While the clock stood frozen at the federal level, today, nearly half of the states — including Maryland and Alaska — have a version of the ERA written into their constitutions. Gender-based equality represents the present-day views of the vast majority of people across the United States, and is the spirit that underpins our bipartisan legislation.
The deadline passed in 1982, so isn’t this effort futile? Not at all.
Nationally, momentum began to shift about two years ago, as women across the country began to raise their voices again in calls for solidarity and equality. The ERA had never gone away, but the #MeToo movement gave it a jolt of energy and a new spotlight for inequalities in U.S. law.
What had for years been referred to as a three-state plan — working to have Congress remove the ratification deadline so that three more states could ratify the ERA, and it would become enshrined in our constitution — had suddenly become a one-state plan.
Earlier this month, Virginia started the ratification process in their state legislature.

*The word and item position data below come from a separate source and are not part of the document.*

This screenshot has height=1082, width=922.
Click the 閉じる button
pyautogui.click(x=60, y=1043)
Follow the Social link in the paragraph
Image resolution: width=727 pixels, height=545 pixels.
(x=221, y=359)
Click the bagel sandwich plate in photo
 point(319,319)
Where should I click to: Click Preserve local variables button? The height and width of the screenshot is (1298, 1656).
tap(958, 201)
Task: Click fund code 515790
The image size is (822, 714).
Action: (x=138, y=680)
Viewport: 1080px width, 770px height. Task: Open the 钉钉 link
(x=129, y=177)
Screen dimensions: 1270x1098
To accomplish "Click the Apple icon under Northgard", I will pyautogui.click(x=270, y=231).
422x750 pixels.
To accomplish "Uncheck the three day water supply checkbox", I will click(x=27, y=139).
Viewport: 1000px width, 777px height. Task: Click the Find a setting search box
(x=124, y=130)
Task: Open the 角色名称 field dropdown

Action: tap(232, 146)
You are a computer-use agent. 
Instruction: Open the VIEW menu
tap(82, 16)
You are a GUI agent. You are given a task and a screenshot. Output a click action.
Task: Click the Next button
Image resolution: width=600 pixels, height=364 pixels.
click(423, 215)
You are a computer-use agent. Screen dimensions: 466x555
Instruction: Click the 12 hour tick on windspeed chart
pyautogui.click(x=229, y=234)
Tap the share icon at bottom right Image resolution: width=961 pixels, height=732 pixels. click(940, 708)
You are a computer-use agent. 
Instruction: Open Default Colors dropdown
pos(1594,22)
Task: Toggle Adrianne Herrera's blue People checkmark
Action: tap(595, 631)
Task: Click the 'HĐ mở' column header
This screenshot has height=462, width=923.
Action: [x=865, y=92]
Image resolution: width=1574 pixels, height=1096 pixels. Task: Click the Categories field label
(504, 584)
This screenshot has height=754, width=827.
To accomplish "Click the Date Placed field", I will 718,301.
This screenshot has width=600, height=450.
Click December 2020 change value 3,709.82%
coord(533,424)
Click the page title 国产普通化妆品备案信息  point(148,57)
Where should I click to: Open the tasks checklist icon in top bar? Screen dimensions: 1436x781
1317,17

Alabama, Arizona, Arkansas, Florida, Georgia, Louisiana, Mississippi, Missouri, North Carolina, Oklahoma, South Carolina and Utah could also become state No. 38. Congress can do its part by explicitly removing the deadline it once set.
Article V of the Constitution contains no time limits for ratification of amendments. The states finally ratified the 27th Amendment in 1992 regarding congressional pay raises more than 200 years after Congress proposed it in 1789 as part of the Bill of Rights.
The original deadline for ERA ratification was not in the amendment itself but only in the text of the joint resolution proposing the amendment. This is to say the amendment itself has no arbitrary deadline attached.
Whether on purpose or not, Congress handcuffed itself at the time it passed the ERA. But this Congress can and should easily amend that language to remove the deadline for ratification.
We are proud to work together on a bipartisan basis to move this essential legislation over the finish line and finally make the ERA part of the Constitution — guaranteeing equality under the law for women.
Women should not be held back or provided less opportunity, respect or protections under the law because of their gender. This is not a partisan issue but one of universal human rights. Gender equality should be an explicit, basic principle of our society.